Its definitely the case that Apple said that some AI capabilities will rely on cloud hosted models; and that some of these capabilities will be metered; and that "some paid iCloud+ plans" include increased usage. Its unclear what the full extent of capabilities that rely on cloud models are. We know that Spatial Reframing is a capability that relies on cloud models and will be metered; this was stated on-stage. The typical conversations with Siri are, supposedly, a mix, possibly based on how complex the query is? We know there are two cloud-hosted models (what they call internally "Cloud" and "Cloud Pro"); are both of these metered? Does it depend on the use-case (e.g. is Spatial Reframing metered because of its use-case or because of which model it uses?)

A lot of this would be easier to figure out if there was, somewhere, a "meter" you could see drop every time you used a metered feature; but there isn't. There is zero indication of metered AI usage anywhere in the settings that I have found (I am on the 27 dev beta). There is also zero indication that any of the iCloud+ plans include metered AI usage. It is also of note that Apple very specifically said on-stage that "some iCloud+ plans" include increased usage; implying that the $2.99/mo plan likely does not.

Apple has also announced that developers under a certain revenue number can use their foundation models in private cloud compute for free [1]. This implies: third party developers will pay for it. In other words: it might be the case that your shared iCloud+ pool of AI usage only applies to AI capabilities from first-party Apple apps, while in third-party apps the developers are expected to front the bill. Which further reinforces your point: Why would anyone choose to integrate with these cloud models?

Strange situation, and unlike Apple; they seem very frantic.

[1] https://techcrunch.com/2026/06/08/apple-bets-cheaper-ai-will...

Freemium is a potentially interesting model for app developers. If you're small enough to be in the free tier, you can avoid the risk of someone turning your app into the next backend for Chipotlai Max and running up your AI bill.

Once you get enough downloads to where Apple starts wanting to charge you money, you can consider switching to OpenAI or Anthropic or Google or Deepseek or whatever. Sounds like they've even made that relatively easy to do in the Foundation Models framework -- just implement the LanguageModel protocol.
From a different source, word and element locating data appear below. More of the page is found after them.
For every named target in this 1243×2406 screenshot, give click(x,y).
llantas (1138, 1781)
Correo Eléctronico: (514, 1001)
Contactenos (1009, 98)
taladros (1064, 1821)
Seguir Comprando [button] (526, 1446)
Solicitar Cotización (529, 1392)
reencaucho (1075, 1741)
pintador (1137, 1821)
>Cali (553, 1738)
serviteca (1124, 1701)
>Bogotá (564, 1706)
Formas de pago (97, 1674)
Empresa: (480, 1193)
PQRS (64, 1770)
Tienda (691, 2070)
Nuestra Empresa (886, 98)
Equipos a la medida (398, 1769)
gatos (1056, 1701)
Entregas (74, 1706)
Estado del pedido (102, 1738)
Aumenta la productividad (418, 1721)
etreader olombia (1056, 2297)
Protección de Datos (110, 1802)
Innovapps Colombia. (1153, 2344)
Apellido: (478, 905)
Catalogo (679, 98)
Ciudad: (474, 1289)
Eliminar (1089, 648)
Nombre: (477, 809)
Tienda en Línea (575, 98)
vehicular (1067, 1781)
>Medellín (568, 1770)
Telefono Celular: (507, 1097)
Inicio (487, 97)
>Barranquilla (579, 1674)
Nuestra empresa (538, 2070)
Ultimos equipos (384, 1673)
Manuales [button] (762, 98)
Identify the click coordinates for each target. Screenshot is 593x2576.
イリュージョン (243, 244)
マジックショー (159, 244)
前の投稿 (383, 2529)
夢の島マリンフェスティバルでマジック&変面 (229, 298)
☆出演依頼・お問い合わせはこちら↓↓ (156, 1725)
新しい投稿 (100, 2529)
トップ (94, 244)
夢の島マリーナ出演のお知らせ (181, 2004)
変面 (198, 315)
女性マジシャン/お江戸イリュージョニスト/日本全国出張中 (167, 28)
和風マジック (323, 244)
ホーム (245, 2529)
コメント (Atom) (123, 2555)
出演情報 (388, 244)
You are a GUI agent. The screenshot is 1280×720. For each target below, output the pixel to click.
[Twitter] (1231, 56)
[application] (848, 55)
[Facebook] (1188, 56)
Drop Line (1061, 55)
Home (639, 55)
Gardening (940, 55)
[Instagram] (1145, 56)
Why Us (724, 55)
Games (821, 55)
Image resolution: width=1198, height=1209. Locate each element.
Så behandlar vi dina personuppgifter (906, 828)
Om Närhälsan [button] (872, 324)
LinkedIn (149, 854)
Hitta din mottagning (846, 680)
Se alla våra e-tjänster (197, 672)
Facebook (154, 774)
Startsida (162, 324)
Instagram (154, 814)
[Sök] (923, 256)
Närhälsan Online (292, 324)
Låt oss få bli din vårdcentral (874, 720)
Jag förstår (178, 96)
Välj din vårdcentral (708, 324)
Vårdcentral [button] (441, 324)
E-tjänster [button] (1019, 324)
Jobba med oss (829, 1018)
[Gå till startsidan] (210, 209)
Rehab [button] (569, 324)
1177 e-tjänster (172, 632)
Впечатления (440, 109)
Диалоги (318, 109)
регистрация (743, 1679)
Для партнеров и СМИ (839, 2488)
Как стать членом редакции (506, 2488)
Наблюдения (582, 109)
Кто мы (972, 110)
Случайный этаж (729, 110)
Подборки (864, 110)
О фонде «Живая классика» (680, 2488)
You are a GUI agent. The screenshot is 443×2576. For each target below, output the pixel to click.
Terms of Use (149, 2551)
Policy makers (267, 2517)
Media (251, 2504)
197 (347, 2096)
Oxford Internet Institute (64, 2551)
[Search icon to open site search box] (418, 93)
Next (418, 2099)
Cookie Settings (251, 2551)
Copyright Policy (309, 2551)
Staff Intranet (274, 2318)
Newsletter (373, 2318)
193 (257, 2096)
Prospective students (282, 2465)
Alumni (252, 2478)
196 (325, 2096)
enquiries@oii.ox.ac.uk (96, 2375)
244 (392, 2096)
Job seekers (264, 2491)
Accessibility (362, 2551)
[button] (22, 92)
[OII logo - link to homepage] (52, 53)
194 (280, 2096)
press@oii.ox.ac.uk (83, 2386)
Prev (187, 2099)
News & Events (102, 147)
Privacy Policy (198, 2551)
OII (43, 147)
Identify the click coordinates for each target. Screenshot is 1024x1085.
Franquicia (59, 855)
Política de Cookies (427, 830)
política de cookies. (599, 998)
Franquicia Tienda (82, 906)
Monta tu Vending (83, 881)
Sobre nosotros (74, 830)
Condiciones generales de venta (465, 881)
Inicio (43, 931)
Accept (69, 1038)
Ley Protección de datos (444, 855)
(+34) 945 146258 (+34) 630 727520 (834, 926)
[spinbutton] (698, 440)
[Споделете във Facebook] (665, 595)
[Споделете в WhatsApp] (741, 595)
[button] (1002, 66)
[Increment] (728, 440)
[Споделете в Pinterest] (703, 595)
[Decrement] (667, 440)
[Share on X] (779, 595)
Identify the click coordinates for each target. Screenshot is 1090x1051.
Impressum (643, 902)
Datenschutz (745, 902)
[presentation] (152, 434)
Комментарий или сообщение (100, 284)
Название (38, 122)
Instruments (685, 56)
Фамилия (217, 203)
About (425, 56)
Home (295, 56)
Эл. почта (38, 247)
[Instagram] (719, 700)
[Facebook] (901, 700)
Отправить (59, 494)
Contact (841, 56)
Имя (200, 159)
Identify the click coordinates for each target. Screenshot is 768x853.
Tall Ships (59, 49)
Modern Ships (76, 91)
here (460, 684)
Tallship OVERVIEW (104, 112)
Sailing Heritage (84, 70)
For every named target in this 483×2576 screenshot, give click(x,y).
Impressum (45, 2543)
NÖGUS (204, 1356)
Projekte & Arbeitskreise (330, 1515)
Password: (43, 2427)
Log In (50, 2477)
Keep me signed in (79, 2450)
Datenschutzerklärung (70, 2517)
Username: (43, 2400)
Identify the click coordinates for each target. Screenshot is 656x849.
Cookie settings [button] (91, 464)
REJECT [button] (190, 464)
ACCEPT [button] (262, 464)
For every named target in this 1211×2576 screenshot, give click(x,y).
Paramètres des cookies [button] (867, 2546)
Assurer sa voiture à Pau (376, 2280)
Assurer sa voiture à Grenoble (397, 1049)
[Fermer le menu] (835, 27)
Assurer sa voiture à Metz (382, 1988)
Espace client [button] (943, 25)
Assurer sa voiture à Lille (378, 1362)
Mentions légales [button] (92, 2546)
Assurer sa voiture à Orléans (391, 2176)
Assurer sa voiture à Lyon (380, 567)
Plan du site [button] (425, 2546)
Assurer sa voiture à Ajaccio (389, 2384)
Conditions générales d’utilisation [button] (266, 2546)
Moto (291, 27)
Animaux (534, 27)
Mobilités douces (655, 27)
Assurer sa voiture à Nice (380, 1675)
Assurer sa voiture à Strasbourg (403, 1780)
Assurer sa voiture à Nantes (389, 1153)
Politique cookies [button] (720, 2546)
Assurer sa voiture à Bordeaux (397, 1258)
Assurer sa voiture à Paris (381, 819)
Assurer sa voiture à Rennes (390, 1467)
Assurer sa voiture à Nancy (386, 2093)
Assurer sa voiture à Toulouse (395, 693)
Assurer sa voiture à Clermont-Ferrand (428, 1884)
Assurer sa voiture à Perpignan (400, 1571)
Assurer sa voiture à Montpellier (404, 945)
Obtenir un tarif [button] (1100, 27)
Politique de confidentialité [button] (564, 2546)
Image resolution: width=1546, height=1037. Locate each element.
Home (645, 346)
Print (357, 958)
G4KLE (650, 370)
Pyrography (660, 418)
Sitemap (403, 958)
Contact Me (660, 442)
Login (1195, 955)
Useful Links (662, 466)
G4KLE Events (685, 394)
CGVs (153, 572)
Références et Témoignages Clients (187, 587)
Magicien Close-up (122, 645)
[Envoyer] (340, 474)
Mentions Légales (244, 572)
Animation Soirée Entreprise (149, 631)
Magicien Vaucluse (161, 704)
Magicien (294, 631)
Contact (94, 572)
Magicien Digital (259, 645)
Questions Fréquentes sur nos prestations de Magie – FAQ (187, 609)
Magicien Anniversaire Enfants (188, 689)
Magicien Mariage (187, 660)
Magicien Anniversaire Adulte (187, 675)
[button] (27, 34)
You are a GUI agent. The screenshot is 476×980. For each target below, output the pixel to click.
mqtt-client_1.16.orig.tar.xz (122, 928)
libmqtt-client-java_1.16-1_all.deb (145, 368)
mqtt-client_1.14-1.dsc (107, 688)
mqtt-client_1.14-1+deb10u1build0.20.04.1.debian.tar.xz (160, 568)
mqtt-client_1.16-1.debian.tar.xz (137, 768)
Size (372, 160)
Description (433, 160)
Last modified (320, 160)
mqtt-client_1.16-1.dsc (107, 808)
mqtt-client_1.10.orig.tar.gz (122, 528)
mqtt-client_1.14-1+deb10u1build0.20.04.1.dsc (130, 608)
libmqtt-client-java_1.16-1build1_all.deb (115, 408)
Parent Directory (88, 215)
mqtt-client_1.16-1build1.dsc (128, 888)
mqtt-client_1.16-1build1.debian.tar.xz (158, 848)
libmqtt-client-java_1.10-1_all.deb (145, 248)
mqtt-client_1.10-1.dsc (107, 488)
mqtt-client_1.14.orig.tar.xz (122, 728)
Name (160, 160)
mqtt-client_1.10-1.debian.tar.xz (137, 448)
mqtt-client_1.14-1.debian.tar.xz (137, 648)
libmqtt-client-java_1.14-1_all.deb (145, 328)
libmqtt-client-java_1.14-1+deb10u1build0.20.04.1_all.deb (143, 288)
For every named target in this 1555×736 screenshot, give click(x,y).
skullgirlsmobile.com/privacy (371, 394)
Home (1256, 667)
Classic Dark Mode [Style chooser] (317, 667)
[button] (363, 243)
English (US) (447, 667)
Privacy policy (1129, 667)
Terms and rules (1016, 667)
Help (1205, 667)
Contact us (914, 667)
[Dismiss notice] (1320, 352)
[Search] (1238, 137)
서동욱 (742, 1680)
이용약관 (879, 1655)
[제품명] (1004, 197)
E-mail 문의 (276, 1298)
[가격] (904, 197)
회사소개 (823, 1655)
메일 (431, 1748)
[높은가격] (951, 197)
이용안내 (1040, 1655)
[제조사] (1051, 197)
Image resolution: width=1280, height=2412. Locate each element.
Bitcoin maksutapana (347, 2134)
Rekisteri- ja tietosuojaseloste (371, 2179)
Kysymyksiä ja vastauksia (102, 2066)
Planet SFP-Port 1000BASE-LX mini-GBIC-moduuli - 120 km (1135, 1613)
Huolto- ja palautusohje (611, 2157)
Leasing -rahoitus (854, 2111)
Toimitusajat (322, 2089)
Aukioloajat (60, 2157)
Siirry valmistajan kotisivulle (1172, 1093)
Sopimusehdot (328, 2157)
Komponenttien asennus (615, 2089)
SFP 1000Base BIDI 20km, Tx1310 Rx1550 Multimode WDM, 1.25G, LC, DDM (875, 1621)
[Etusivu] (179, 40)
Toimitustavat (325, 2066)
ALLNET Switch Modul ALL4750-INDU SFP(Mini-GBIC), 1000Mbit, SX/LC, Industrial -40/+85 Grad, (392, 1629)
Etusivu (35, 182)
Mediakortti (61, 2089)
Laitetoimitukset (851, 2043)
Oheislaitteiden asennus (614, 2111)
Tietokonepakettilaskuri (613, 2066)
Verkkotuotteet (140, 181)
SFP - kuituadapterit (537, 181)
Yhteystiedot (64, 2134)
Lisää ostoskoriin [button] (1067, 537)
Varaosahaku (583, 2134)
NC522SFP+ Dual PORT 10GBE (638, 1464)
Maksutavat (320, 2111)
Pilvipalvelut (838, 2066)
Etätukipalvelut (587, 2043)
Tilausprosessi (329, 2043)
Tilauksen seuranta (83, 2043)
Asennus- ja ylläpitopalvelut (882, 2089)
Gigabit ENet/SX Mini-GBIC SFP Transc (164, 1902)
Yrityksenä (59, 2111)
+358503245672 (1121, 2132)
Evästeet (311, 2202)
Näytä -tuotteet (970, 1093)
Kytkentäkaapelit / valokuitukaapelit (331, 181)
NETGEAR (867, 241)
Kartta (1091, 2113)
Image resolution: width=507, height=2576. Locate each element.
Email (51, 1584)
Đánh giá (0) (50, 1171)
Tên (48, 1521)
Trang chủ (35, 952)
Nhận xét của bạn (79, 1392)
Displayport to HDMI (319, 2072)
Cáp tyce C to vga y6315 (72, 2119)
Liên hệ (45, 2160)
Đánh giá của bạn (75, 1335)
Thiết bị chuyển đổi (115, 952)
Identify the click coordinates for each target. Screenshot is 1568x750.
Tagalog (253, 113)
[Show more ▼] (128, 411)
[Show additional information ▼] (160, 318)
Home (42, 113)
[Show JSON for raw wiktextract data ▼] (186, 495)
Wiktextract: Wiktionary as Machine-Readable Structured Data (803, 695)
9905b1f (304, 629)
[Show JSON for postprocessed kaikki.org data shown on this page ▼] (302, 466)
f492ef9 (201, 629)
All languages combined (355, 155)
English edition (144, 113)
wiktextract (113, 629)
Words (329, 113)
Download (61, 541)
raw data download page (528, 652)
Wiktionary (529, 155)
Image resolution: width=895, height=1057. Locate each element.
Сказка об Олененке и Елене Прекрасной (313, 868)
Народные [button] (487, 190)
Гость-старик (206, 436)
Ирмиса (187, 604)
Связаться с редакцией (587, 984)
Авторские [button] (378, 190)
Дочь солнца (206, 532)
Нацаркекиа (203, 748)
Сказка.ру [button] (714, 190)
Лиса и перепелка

I expect open-source or provider-written adapters to pop up that would let you use your vendor of choice.

Motra, my workout app on iPhone (with great Apple Watch support, including counting reps), uses Apple foundation models to build a workout.

Not all use cases will be big agentic coding things that will use millions of tokens.

Some on device (or on server) stuff might be small one shot calls that just use what’s the OS provides.